こともあろうか、頼朝の監視役を務める伊東祐親の娘と密かに結び、千鶴という名の男児をもうけたのです。祐親が大番役として、京に詰めていたときのことでした。
都から戻った祐親は大激怒し、ふたりの仲を裂きました。さらに、3歳の幼い千鶴を川に沈めて殺したのです。祐親は平清盛からの信頼が厚く、それゆえ娘が頼朝の子、しかも源氏の跡取りになりかねない男子を産んだことが清盛の耳に入ればどうなるか、火を見るより明らかだと恐れたからでした。

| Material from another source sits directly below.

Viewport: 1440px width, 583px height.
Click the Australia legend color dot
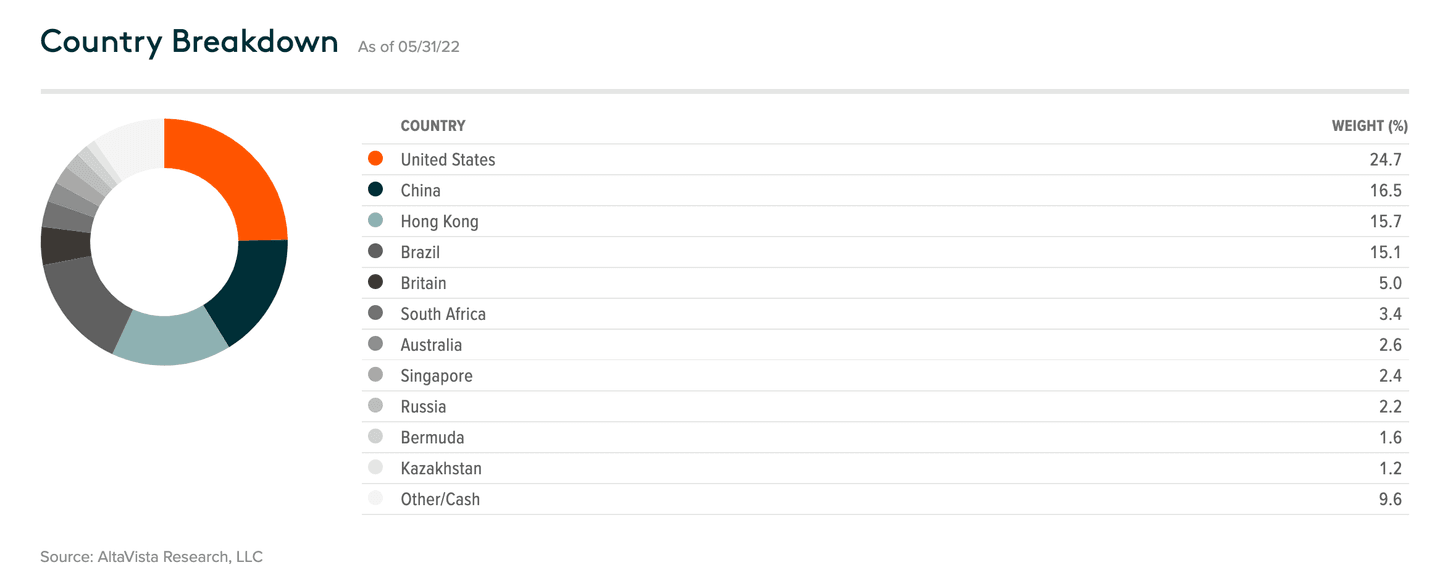[376, 345]
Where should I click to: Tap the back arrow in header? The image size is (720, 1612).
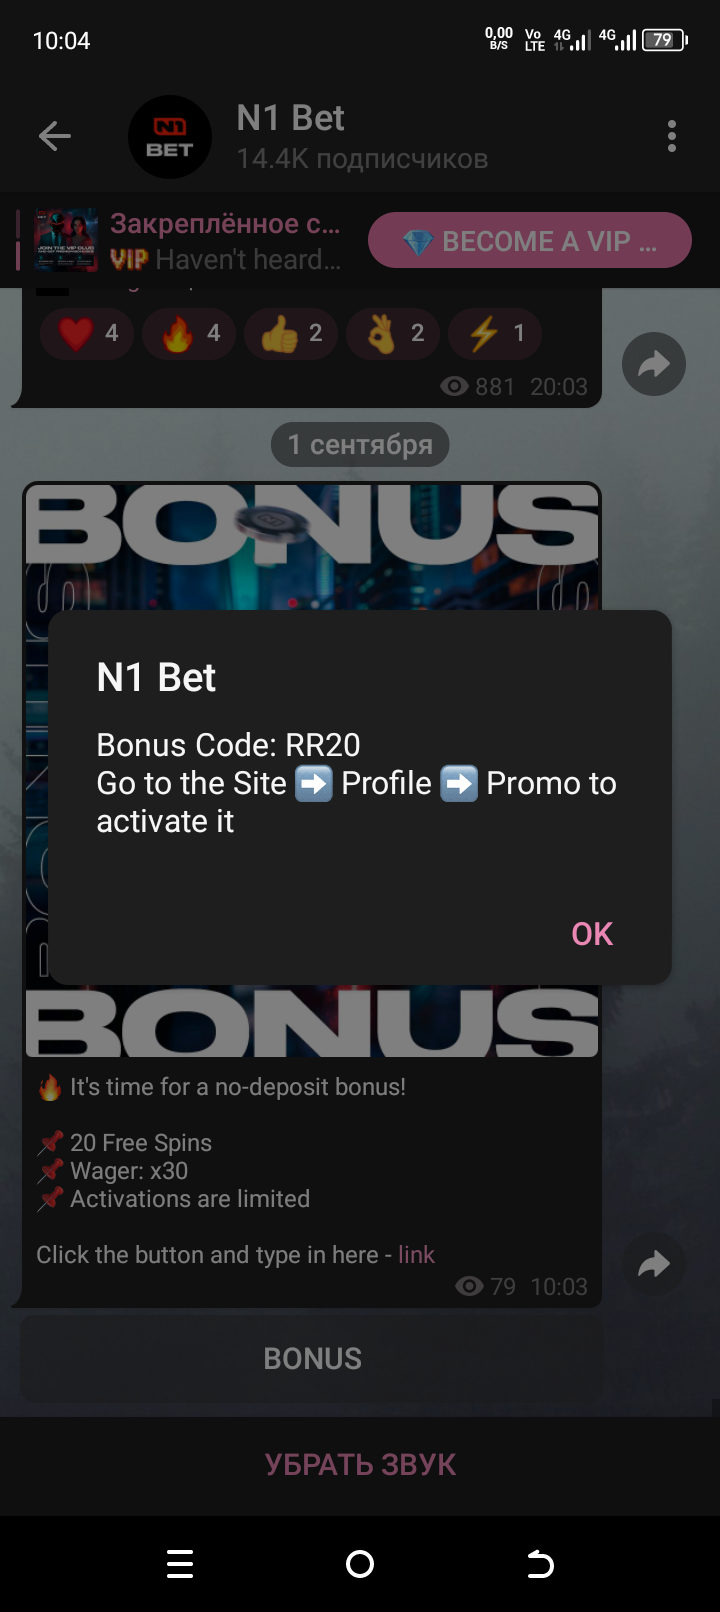click(54, 136)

祐親の怒りは収まらず、頼朝にも夜討ちの刃を向けようとしました。しかし、比企尼との縁が窮地の頼朝を救うことになります。祐親の子・祐清が頼朝の居場所に向かい、北条時政のもとへ逃げるよう、ひそかに導いたのです。心優しい祐清は比企尼の娘婿で、かねてから父・祐親の非道な行いに批判的でした。
受け入れる側の時政の心中は、どうだったのでしょう?
<やっかい者を抱え込んでしまった……>
<落ちぶれたとはいえ、源氏の貴種。ここで恩を売っておけば……>
14歳になっていた小四郎こと北条義時も、同じ思いだったのでしょうか。その胸のうちに入るのは困難ですが、北条一家が住居まで用意して、「佐殿」頼朝を受け入れたことは確かです。
こうして頼朝は、北条時政の庇護の下、伊豆の蛭ヶ小島で第二次配流生活を送ることになりました。
さすがの頼朝も反省しきりのはず……。
④世紀のカップル誕生!
ところが性懲りもなく、頼朝はまたもや手をつけてはならない女性と関係をもってしまったのです。今度も女性の父こと時政が大番役、すなわち宮廷のガードマンとして京に詰めていたときのことでした。
第1回で紹介した北条政子との交誼 、そして世紀のカップルの誕生です。ふたりの仲をとりもったのは、「13人」のひとり安達盛長と伝えられます。
このとき、頼朝は30歳、政子は21歳。当時としては、ともにかなりの晩婚でした。
時政は当初、ふたりの結婚に大反対でした。しかし、政子の一本気な性格、激しい気性をだれよりもよく知る時政はしぶしぶ結婚を認めたのでした。あるいは、こう思っていたかもしれません。
<都では平氏への不満が高まっているようだ。源氏についたほうが、北条家には有利かもしれんぞ……>
いずれにせよ、平氏に背を向け、流人の頼朝に北条家の未来を託すことになったのです。
さて、このころ都では、平清盛と後白河法皇のあいだに確執が生じていました。